3) Analyze Listing Agent's REO Sold

Most REO agents work for one or two banks. Some listing agents are exclusive listing agents for REOs, and they do not list any other type of property. Since REO agents deal in volume, they typically apply the same pricing principles to all their REO listings.

•Ask your buyer's agent to look up the listing agent in MLS.

•Run a search using that listing agent's name to find the last three to six months of that agent's listings.

•Pull the history of those listings to determine the list-price to sales-price ratio. If most of those listings are selling for, say, 5% over list price, then you may need to offer 6% over list price, and vice versa.

4) Ask About Number of Offers Received for that REO Foreclosure

If there are no offers on the REO home, you can probably offer less than list price and get your offer accepted. However, if there are more than two offers, you will most likely need to offer above the asking price.

If there are 20 offers, bear in mind that some of those offers might be all cash. Banks like all cash offers. If you are obtaining financing, then you may need to increase the price on your offer to be considered.

5) Submit Preapproval Letter

It goes without saying that you do not want a prequal letter. You want a preapproval letter. Get preapproved from your choice of lender in advance.

Moreover, get preapproved by the lender who owns the property. Do not expect to use this lender for your loan, but submit the prepproval letter from this lender, along with the letter from your own lender. Banks don't trust other lender preapprovals but trust their own departments.

6) Don't Ask the REO Bank to Pay for Repairs / Inspections

Sometimes banks will pay for repairs, but typically will not agree to do so at the offer stage. If there are problems found during a home inspection, renegotiate after your offer has been accepted.

7) Shorten the Inspection Period

If other buyers ask for 17 days, for example, to conduct inspections, and you ask for 10, you will be deemed the more serious buyer.

8) Offer to Split Fees wit the REO bank

Some banks will not pay transfer fees, for example. If the buyer offers to split those fees, the bank will feel more amenable to accepting the offer. Same thing for escrow fees.

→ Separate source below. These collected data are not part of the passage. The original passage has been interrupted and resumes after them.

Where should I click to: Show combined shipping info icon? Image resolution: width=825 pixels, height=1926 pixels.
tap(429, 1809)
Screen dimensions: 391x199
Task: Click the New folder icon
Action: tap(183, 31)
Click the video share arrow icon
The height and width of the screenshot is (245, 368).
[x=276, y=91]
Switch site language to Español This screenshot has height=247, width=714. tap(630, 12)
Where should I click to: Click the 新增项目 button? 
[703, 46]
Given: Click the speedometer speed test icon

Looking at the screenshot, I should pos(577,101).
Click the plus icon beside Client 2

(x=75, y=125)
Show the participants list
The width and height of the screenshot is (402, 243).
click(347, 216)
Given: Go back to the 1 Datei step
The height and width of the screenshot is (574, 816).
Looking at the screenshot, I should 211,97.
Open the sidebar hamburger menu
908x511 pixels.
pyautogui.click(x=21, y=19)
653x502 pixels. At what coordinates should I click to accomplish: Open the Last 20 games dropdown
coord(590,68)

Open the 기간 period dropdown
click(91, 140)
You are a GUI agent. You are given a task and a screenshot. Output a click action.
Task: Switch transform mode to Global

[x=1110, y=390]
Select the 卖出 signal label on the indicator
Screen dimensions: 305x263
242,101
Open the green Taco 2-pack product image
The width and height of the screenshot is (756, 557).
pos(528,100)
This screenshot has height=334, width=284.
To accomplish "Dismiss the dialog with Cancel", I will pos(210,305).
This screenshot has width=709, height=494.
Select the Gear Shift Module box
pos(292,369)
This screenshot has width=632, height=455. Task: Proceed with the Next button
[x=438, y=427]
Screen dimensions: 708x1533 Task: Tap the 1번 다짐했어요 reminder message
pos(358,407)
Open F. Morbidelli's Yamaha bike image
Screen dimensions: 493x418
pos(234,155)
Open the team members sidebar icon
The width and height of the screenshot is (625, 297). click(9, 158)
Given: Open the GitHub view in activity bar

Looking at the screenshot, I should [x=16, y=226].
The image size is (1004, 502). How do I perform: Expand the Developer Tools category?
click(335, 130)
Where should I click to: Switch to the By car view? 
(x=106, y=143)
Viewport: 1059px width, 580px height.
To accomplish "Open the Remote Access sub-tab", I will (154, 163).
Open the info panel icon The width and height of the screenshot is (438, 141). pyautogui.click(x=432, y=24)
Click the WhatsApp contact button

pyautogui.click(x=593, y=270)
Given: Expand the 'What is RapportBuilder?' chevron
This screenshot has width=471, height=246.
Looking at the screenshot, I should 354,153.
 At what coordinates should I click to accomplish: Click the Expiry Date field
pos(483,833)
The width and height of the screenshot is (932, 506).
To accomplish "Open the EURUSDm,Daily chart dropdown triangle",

Many banks negotiate discount fees for title insurance. If the bank will pay for the owner's policy, the ALTA policy might cost a bit more. But it's still a good idea to let the bank choose title if you want your offer accepted.

Consider the Appraisal Consequences

If you offer over list price, bear in mind that the appraisal will need to substantiate that price. If you find yourself dealing with a low appraisal, you have options, so don't despair. Remember, the bank will most likely run into this problem with the next buyer who obtains financing.